A couple of stories caught my eye this past week. One is from the Chicago Tribune on Illinois’ system for funding schools. The way we fund schools in Illinois is nothing new, and it keeps not changing thanks to dysfunctional politics, but the short of it is that Illinois relies to an unusual degree on local property taxes to fund schools. One result is that affluent districts—the ones with enough money to also pay for test prep courses and other aids—are willing to pay out the nose for good schools. For those who think there’s a crisis in public education, it isn’t in these places.
But its residents pay out the nose.
And it gives poor areas short shrift—even with Federal programs designed to attempt to balance the deficit poor localities face when it comes to education compared to rich areas. Anyway, it’s a long piece, but if you’re an Illinoisan, or you just care about education, it’s worth the read.
The other story was about how selective enrollment schools haven’t had the positive impact hoped for when it comes to kids from lower income areas who get in.
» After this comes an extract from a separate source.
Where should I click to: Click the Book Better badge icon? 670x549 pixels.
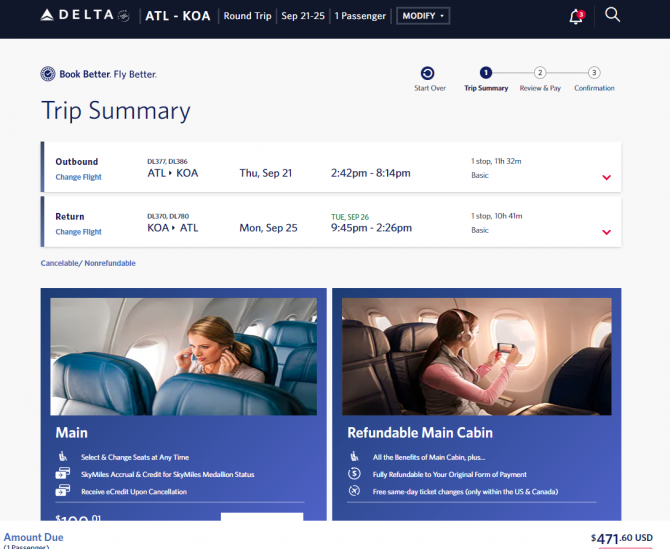48,74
In fact, the story explains how attending the likes of the vaunted Walter Payton High School actually hurts their chances of getting into elite colleges.
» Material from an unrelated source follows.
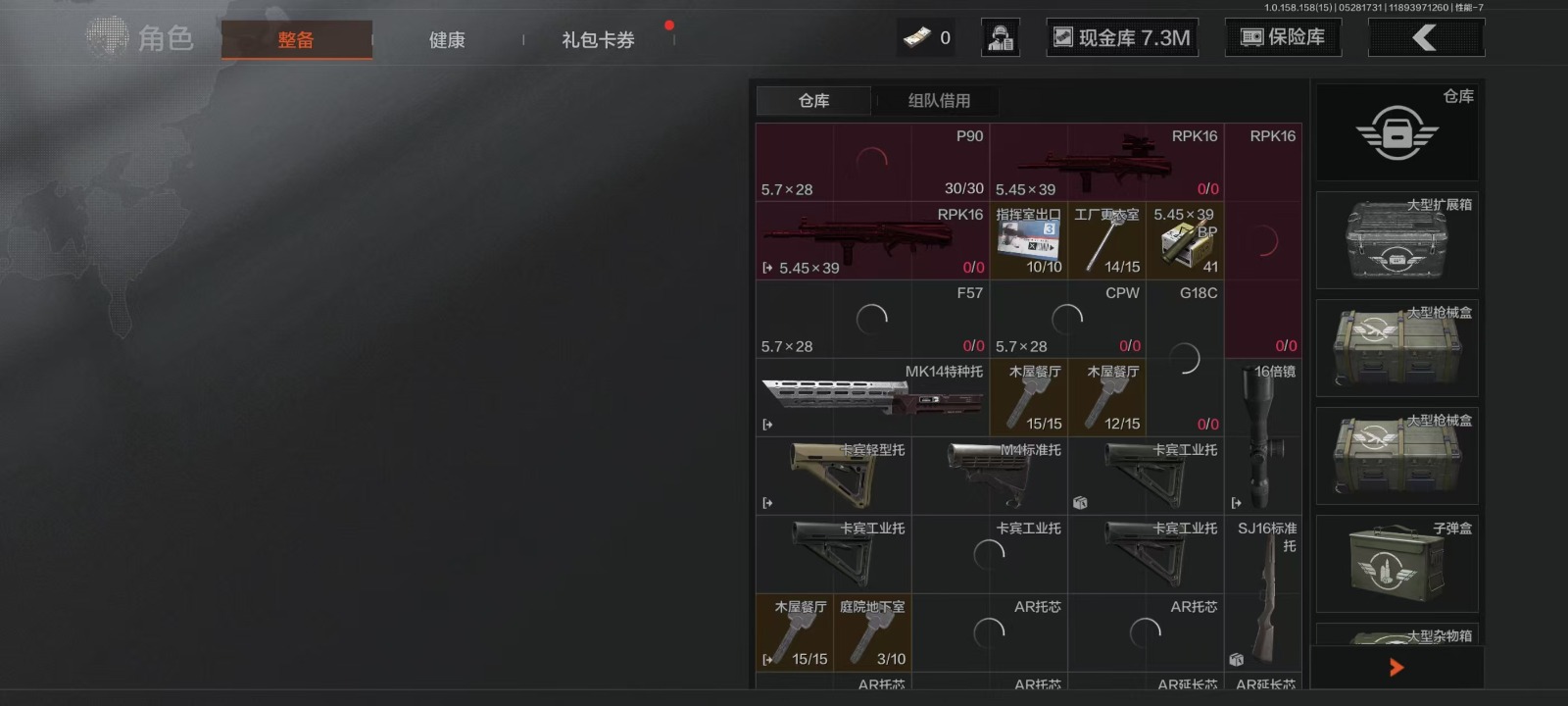This screenshot has width=1568, height=706.
Task: Expand container list with orange arrow
Action: 1396,668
Education is always in the news. Charter schools are always a controversial topic, and they’re going to be even more so in the near future. In my view, selective enrollment schools and charter schools are flip sides of the same coin. They represent an abandonment of the very principle of public education; they are gimmicks to subvert public education, and they run from root problems.
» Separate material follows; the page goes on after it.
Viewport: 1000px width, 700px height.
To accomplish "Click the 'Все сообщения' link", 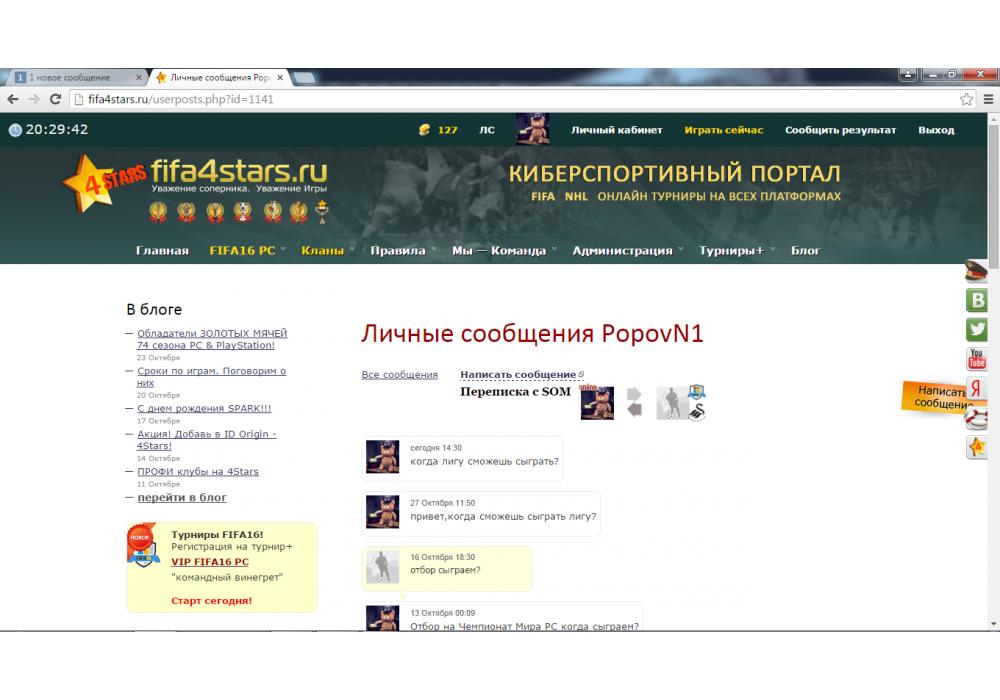I will click(x=399, y=375).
Here in Chicago, you may have heard we have a gun violence problem. In my view, we have a neighborhood poverty problem that has worsened in my lifetime. And, in my view, a big cause has been collective loss of interest in the notion of common interest, of shared interest—public interest—as manifested by our support for public education.
When I grew up (here comes the get off my lawn part), schools were a part of the fabric of our neighborhoods and of our community life. That they were healthy made a big difference.
What we have in Chicago, as best I can tell, is a system that siphons many of the best students—the kind that can help anchor a healthy school culture—out of their neighborhood schools.
I’m no Ph.D., but that would seem to make it harder to maintain a healthy school culture, and easier to hollow those schools out, write those schools off and eventually close them.
And the neighborhoods suffer for all that; it’s a slow painful bleed. And I don’t think anything’s going to get better until we recognize our common interest in making sure kids on the South and West sides get a good education—in their own backyards.